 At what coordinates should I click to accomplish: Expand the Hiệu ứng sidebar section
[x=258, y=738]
*-*-*
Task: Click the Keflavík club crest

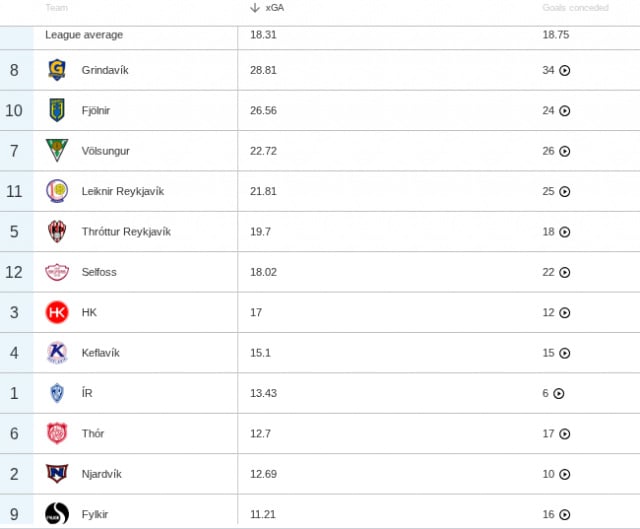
*-*-*
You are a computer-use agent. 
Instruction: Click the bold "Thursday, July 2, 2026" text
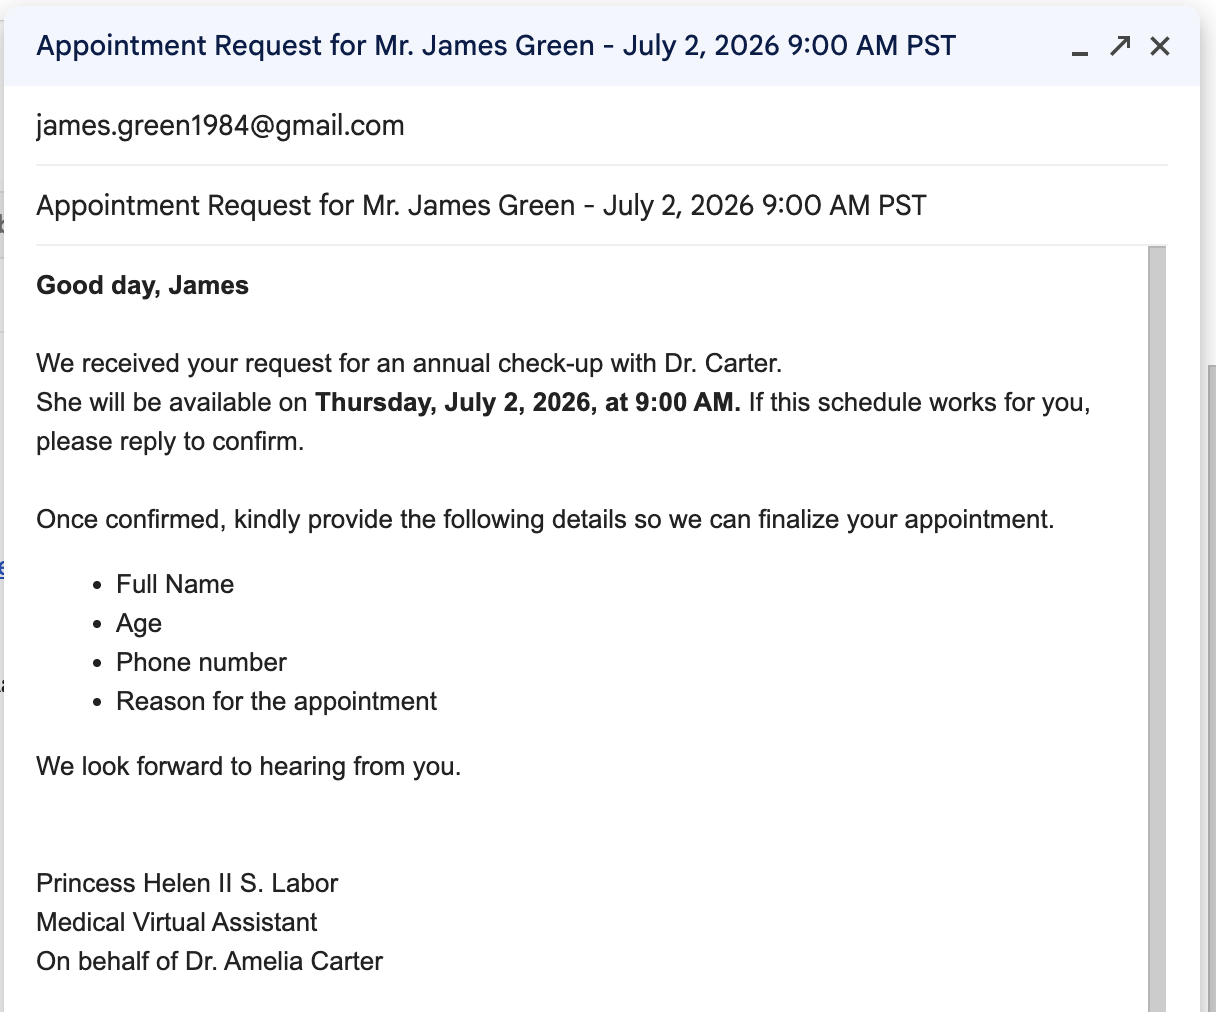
*-*-*
WHAT THE TASK REQUIRES: Go through the listing above and write out exactly the lines starting with the one holding "You are a computer-use agent." and running through the one holding "Instruction: Click the", ends included, and no others.

ANSWER TO THE PROBLEM:
You are a computer-use agent. 
Instruction: Click the bold "Thursday, July 2, 2026" text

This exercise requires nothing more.